So no the data are not do not suggest on it just do it.

The problem is finding someone to do it is tough.

There's a couple of good directories.

One is the The Society of Behavioral Sleep Medicine is the main professional organization here.


So I can link to that.

So yeah, yeah, go to

There's a, there's a directory.

Another great directory is actually the website is just CBTI directory that's set through the set up to the University of Pennsylvania where they do a lots of trainings and they have a directory of everyone who's ever been through any of their trainings or or or is in the field.


Like, it's another just way to find somebody, and even internationally.
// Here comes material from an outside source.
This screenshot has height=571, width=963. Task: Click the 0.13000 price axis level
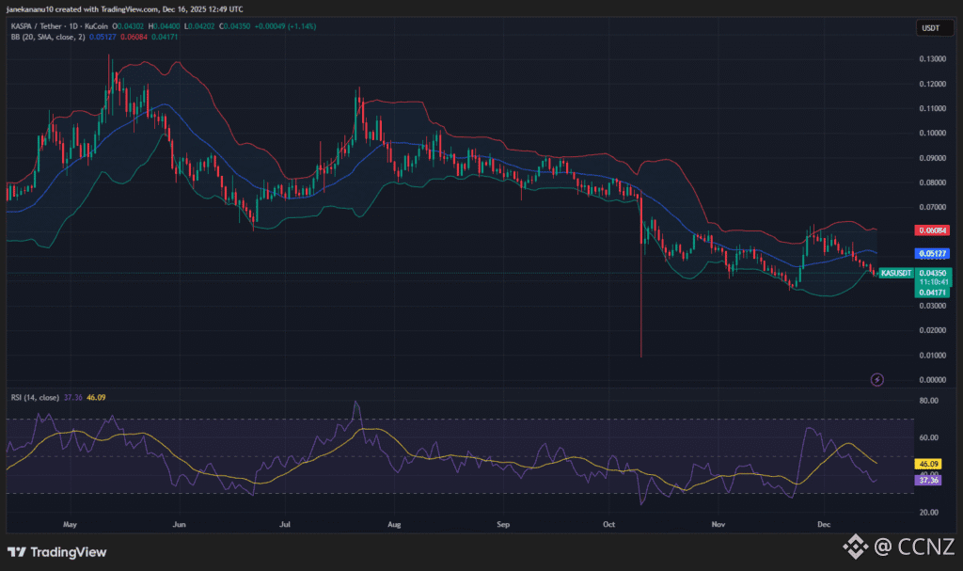click(x=931, y=59)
So there aren't really enough of these practitioners, though, right?

Not really.

And I mean, yes, and I mean not really, but there's also a lot of people out there who don't know that we exist.
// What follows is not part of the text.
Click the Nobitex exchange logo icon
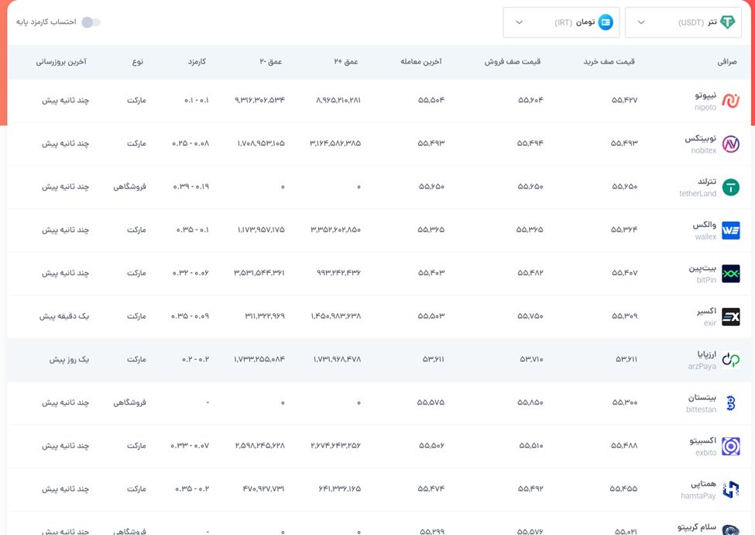Viewport: 755px width, 535px height. tap(730, 144)
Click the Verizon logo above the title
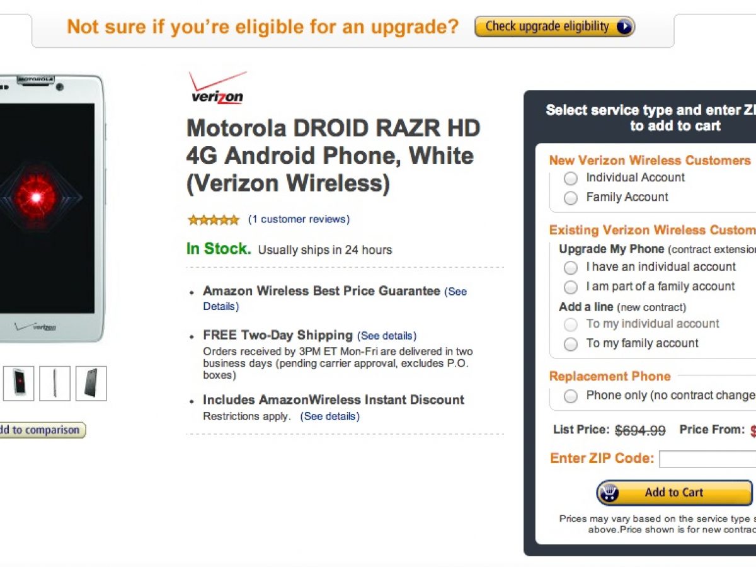Screen dimensions: 756x567 coord(217,88)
And so, so like, this is a chicken and the egg problem, honestly, like, one of the reasons there's not a lot of practitioners because nobody goes in, no one gets training in it because they don't see it as necessary.
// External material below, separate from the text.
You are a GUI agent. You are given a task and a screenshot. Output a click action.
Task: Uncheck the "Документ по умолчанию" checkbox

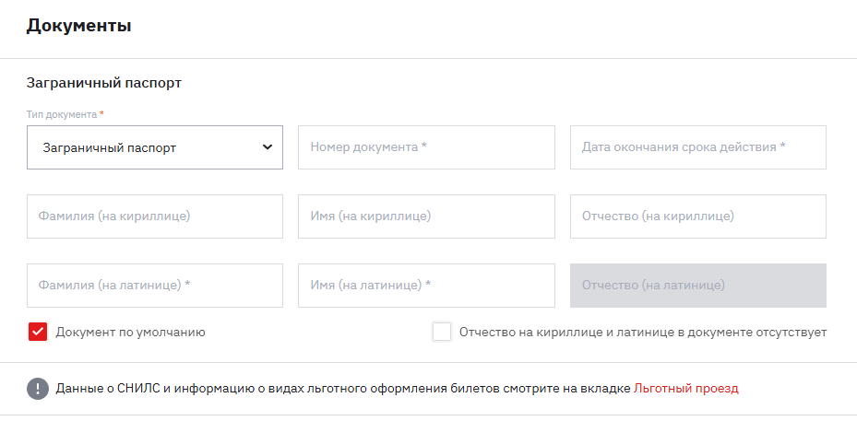coord(38,332)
Yes, you know, And so, well, if we got more referrals, if more people were asking for it.

So like, you know, if everyone asks their sleep doctor, where can I get CBTI, where can I get CBTI?


And the sleep doctor goes to their administrator and says we really need to hire a CBTI specialist.

The hospital would be like, well, do you have enough patients to see that?

Well, I'm hoping everybody listening to this will do that because honestly, that's the same as I feel like everything was like apnea because there's so many treatment options that just aren't being offered to people because there isn't that.


Like, either the doctor doesn't know where to send people, or there's not that knowledge that it's available.

So people aren't asking.

That's why I'm a big believer in patient empowerment, where where where a lot of times, unfortunately, our system is built on patients requiring to be their own advocates.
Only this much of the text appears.